● Goal of the exercise
The required output is the exact text of the lines from the line containing "You are a GUI" through the final line below, inclusive, without pictures.

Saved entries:
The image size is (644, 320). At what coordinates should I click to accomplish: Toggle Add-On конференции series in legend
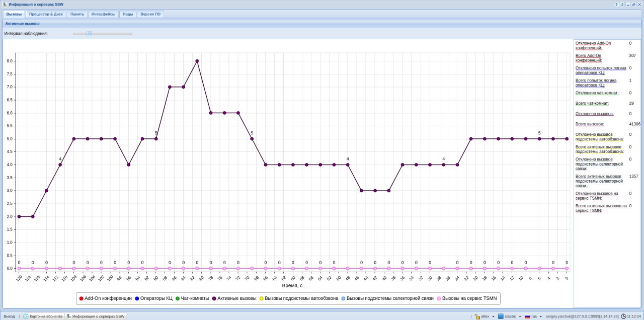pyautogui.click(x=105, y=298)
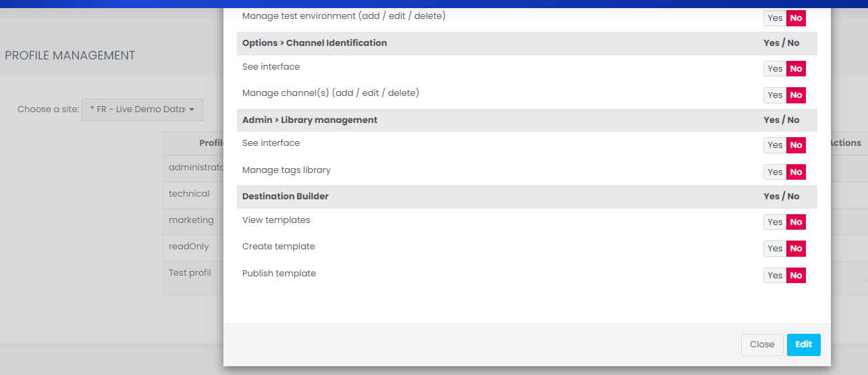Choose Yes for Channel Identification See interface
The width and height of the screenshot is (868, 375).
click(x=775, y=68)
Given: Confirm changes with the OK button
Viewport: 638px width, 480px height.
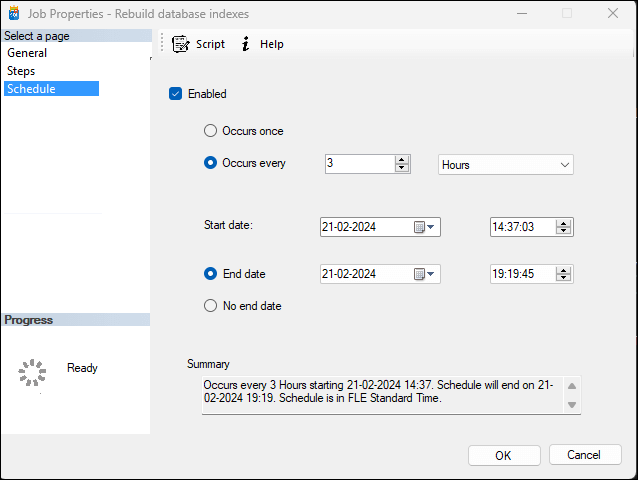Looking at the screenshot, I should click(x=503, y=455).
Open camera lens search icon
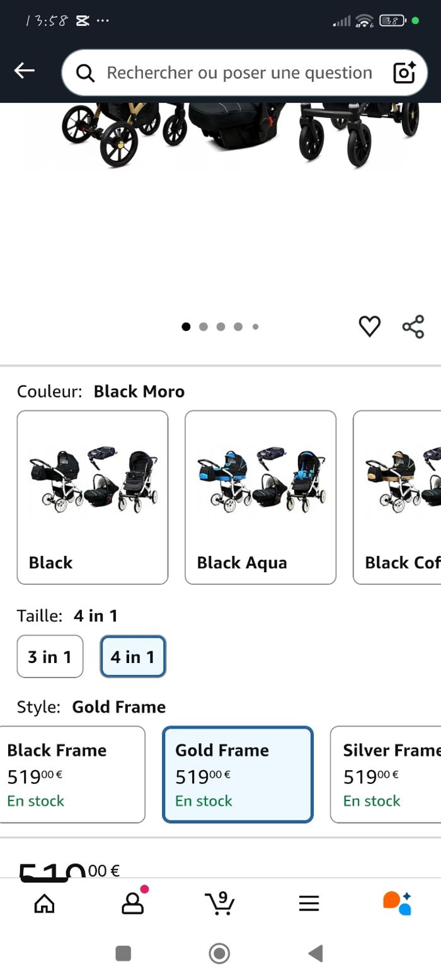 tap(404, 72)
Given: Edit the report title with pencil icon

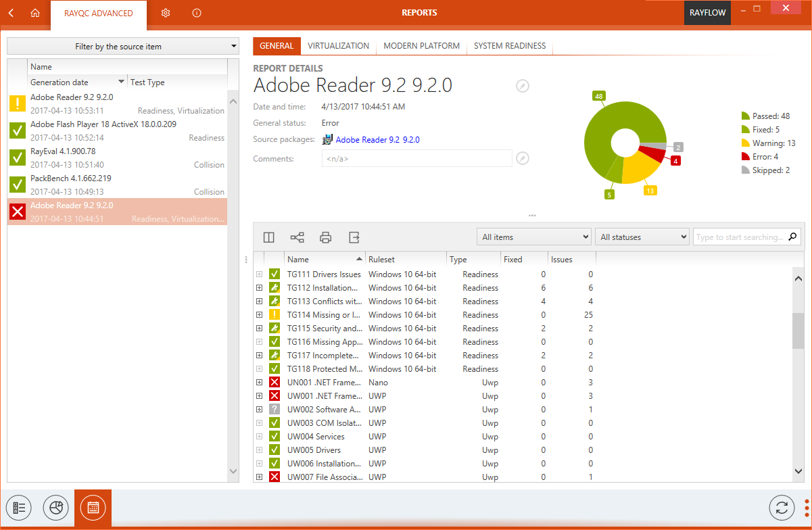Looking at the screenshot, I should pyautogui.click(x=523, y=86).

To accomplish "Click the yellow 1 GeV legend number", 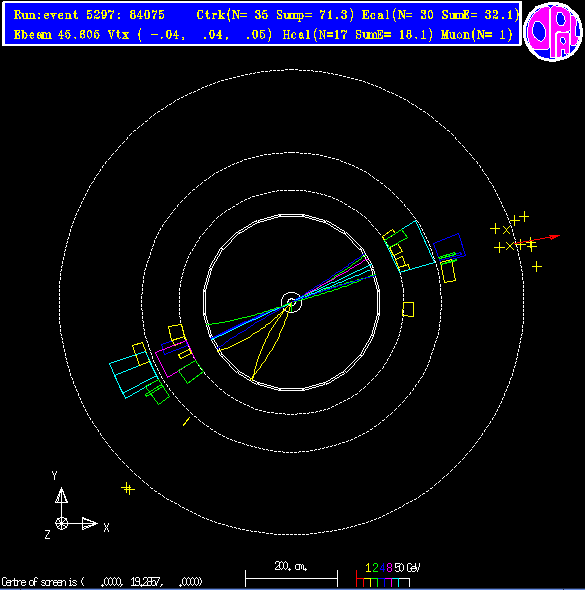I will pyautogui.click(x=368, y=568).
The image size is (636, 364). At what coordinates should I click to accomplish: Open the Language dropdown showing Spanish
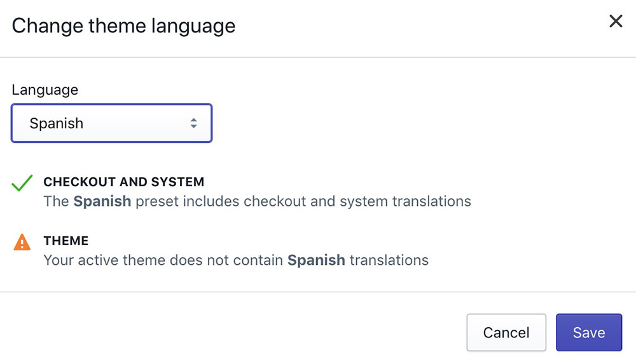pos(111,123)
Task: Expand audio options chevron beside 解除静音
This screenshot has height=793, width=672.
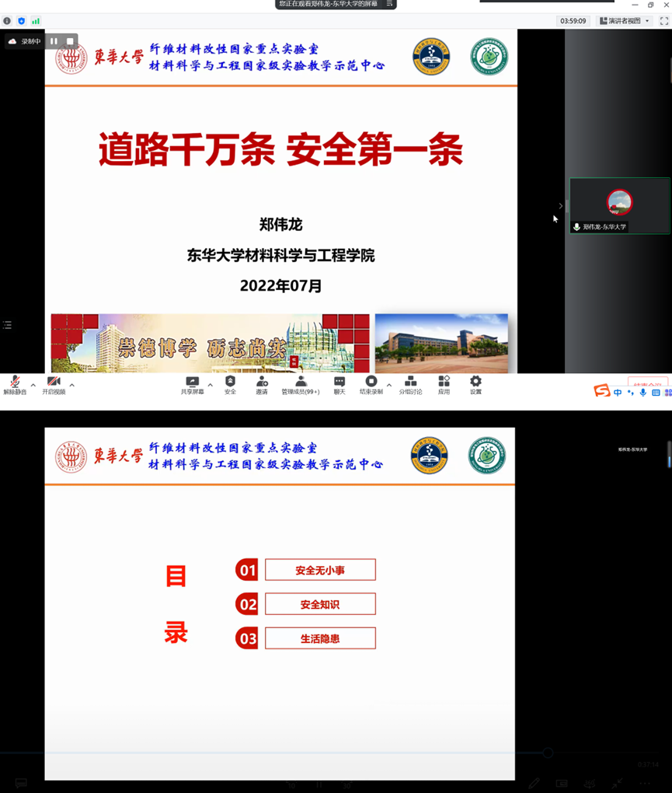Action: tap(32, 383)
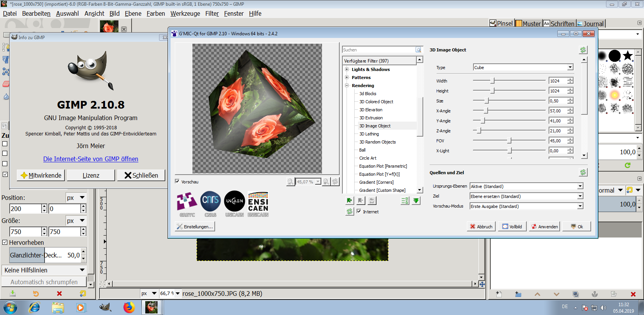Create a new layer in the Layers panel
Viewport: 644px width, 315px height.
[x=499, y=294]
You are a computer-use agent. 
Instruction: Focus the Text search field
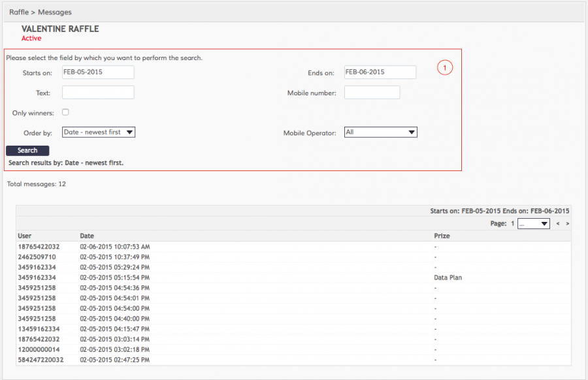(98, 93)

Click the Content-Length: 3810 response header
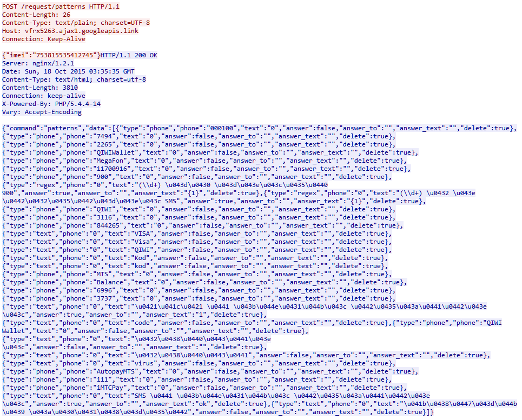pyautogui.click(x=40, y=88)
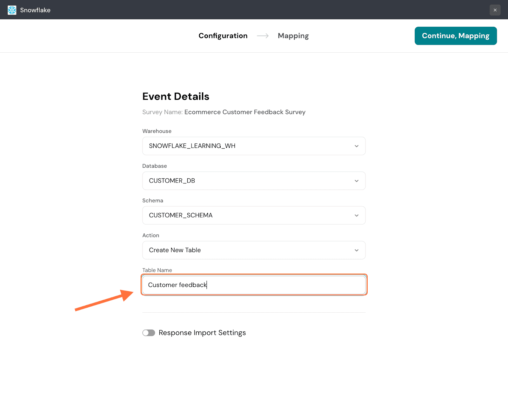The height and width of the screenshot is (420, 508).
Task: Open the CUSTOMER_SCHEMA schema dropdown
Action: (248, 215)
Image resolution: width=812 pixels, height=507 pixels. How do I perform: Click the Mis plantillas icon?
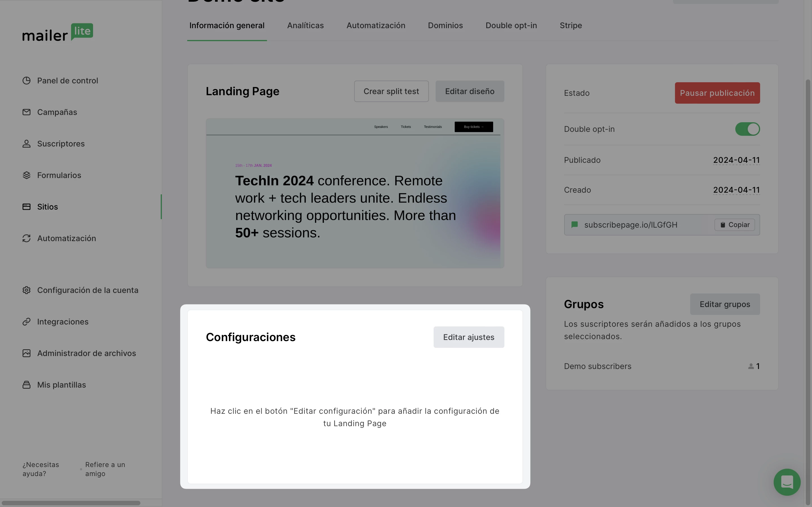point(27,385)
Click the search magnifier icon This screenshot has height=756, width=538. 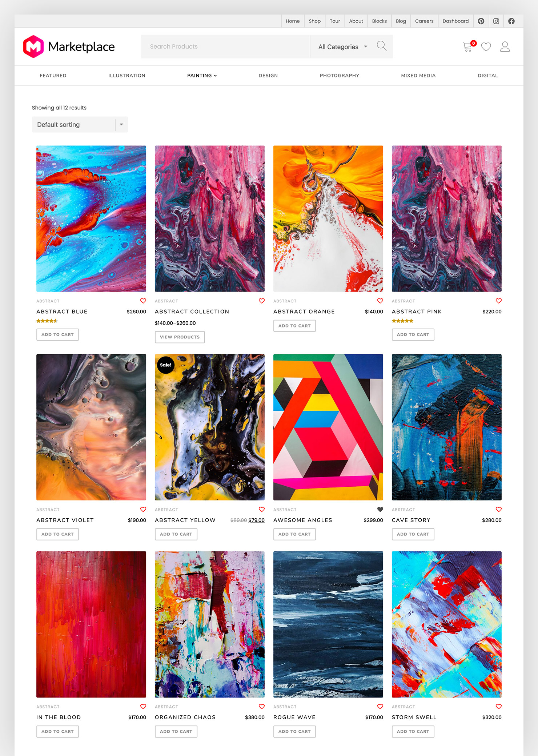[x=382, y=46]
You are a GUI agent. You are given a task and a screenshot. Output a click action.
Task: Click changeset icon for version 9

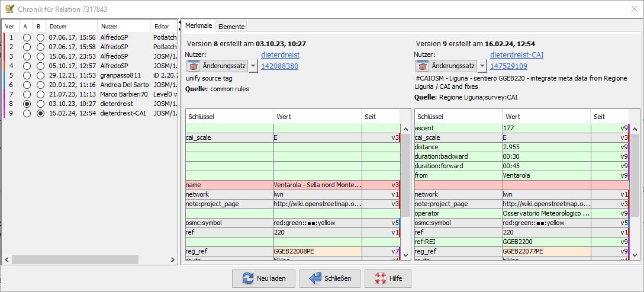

● Reply to the exercise
You are a GUI agent. You are given a task and a screenshot. Output a click action.
Task: Click changeset icon for version 9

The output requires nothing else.